Ha Ha... Joke's on me..

Its not really a joke, and its not really funny. 
That's my completely dry sense of humor coming out, no one really knows the extent of this humor, and I end up offending people who think I'm being serious about something. 

So I had my normal 3 month doctors visit today. 
Same doctor Corey saw for 9 years.
Same hospital Corey died at,
Same town with all the after doctor appointment memories, 
Same road I drove, just over 2 years ago going to the hospital...
 and leaving the hospital for the final time. 

I did not expect the crash of grief that came flooding today as I went to this appointment. 
I haven't had to deal with it for the last few appointments. Its been easy. 
This is how I know I am still in the phase of dealing with the 2nd anniversary of his death.

I am the worlds worst patient. I have never had a regular doctor or taken medications regularly. I just never stuck with anything and was never sick enough that it mattered. 
This doctor saw Corey for 9 years, he cares, he listens, he understands. 
That is why I couldn't go to a new doctor after Corey died and I still drive an hour each way to see him. I tried a doctor closer after Corey's death. It was a mess. He didn't listen, couldn't understand, just didn't get it and therefore didn't have any idea what I needed for depression, and the sever anxiety and lack of sleep I couldn't get under control. 
I went back to the Doctor that treated Corey and knew our situation. He got it, He understood. I balled for 2 hours straight the first time I had to go back in his office with out Corey and it was OK. 
Its still okay, they knew Corey and loved him. Everyone loved him. 
It hit me today, I hate this time of year and I have completely blocked it out.
(That's my brains specialty, I can block out ANYTHING).
Corey LOVED this time of year, the holidays. He came alive. 
I was talking to the doctor about tapering off the depression med that I have been on faithfully for the last 2 years. I told him that I wanted to wait until after Christmas. I guess kind of unconsciously thinking about how hard the holiday's are. When he says to me, "Yea, lets wait until spring. This is Corey's time of the year".
And it hits, he knows me. He knew Corey. 
and then... Oh CRAP, here comes this shitty time of year.
I am going to have a harder time with the stupid holidays because Corey loved them so much.
 My doctor knows this. I blocked it out. 
I guess blocking it out only works for so long, I know this.

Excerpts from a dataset
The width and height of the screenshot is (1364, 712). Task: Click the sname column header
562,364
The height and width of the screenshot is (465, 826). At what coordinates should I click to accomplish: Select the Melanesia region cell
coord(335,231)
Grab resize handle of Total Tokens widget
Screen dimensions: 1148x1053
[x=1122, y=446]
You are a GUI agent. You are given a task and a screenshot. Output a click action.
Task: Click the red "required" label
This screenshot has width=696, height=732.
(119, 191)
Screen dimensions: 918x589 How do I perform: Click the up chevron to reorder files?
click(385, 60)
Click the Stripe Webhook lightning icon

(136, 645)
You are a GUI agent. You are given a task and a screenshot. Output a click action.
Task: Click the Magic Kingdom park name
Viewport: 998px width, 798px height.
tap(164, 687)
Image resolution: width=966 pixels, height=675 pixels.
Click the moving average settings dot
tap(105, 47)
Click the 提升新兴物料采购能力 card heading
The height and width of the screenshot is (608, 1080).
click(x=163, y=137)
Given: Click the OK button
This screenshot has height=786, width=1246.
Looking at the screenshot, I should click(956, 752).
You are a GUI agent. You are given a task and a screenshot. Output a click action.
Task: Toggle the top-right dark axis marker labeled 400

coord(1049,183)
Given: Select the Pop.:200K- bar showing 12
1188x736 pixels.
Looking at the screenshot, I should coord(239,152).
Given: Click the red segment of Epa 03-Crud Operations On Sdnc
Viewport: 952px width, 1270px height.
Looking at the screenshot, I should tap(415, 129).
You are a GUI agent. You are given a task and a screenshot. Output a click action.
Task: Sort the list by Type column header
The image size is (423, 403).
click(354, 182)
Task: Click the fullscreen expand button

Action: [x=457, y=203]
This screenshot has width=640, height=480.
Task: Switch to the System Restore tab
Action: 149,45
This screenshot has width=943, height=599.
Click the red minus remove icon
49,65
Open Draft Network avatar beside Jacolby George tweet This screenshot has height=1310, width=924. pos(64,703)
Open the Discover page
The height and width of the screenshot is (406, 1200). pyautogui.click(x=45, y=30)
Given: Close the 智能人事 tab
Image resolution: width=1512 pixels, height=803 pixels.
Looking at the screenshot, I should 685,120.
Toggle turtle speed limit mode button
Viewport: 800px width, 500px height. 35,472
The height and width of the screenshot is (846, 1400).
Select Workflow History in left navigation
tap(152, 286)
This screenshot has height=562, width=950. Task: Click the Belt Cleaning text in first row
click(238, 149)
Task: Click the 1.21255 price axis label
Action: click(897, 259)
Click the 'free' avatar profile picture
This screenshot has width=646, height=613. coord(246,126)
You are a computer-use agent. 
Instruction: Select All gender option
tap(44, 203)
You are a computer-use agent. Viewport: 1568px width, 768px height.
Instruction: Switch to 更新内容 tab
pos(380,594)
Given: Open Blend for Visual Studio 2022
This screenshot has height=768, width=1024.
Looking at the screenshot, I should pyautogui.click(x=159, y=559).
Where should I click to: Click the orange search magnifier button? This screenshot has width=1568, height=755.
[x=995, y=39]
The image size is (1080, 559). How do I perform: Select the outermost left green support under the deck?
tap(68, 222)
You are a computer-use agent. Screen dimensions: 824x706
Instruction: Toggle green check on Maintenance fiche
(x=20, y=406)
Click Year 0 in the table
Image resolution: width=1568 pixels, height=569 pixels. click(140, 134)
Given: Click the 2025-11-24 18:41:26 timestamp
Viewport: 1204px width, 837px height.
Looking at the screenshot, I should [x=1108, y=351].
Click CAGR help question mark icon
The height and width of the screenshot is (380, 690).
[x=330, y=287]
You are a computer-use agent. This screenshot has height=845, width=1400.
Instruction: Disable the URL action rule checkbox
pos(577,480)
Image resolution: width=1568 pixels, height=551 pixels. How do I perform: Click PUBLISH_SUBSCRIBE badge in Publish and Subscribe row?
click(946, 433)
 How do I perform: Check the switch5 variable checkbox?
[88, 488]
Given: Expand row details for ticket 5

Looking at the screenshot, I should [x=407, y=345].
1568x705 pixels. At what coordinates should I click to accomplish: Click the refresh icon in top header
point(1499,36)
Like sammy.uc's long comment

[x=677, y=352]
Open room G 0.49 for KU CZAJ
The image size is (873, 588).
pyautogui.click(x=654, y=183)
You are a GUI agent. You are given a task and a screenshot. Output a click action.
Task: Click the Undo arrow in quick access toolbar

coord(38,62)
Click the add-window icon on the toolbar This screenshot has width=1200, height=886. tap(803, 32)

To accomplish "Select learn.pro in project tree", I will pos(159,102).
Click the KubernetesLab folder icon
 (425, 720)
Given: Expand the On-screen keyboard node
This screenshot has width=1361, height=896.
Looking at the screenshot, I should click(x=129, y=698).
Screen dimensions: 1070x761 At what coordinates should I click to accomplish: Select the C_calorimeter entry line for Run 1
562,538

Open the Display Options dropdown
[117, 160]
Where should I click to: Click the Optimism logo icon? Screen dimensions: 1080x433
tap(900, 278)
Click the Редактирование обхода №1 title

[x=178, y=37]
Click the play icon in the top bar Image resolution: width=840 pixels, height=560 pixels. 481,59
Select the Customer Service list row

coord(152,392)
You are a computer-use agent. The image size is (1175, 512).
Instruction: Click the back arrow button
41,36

> [Exercise]: Extend the piece about grief and the holidays after Corey's death, picking up after its last sentence in the same voice.

> [Result]:
I am stuck in the middle of this weird place where I miss Corey so much, and I am dealing with this huge wave of grieving. At the same time I have started to notice guys. There have been a couple guys that I think wow, I kinda like him. Then I go to this spot of over thinking everything. I don't feel guilty or anything like that. I know exactly what Corey would say about it, because he had the chance to tell me on numerous occasions. He wants me to move on, have all the fun he is missing and love again. Hes probably up there mad that Im taking this long! I'm the problem.  I don't want another relationship. I don't want to have to deal with making something work with someone else when I worked so hard to get things to the amazing place that Corey and I got too emotionally. I like my freedom. 
Then I think that I'm only 31 and its probably going to happen any way, and maybe I still kinda like this guy...   and just
UGH!!! 
I think back to when I was dating, when I met Corey and I have no idea who I am now. I was so confident, I knew what I wanted and I got it. I saw Corey, I wanted him, he is mine. 
I want to get back to that girl. I know I can, I have found the parts of me that I want from before in other areas. I just think I need to figure out what I want. Can I really reach a point where I say "I want to date?" or am I just supposed to jump in and find out what I want? 
I come back to one of my very least favorite sayings....
Trust the process.
I know if I just hang on it will all work itself out. I have had this proven time and again. 
I just want it all figured out right now! I am the worlds most impatient person.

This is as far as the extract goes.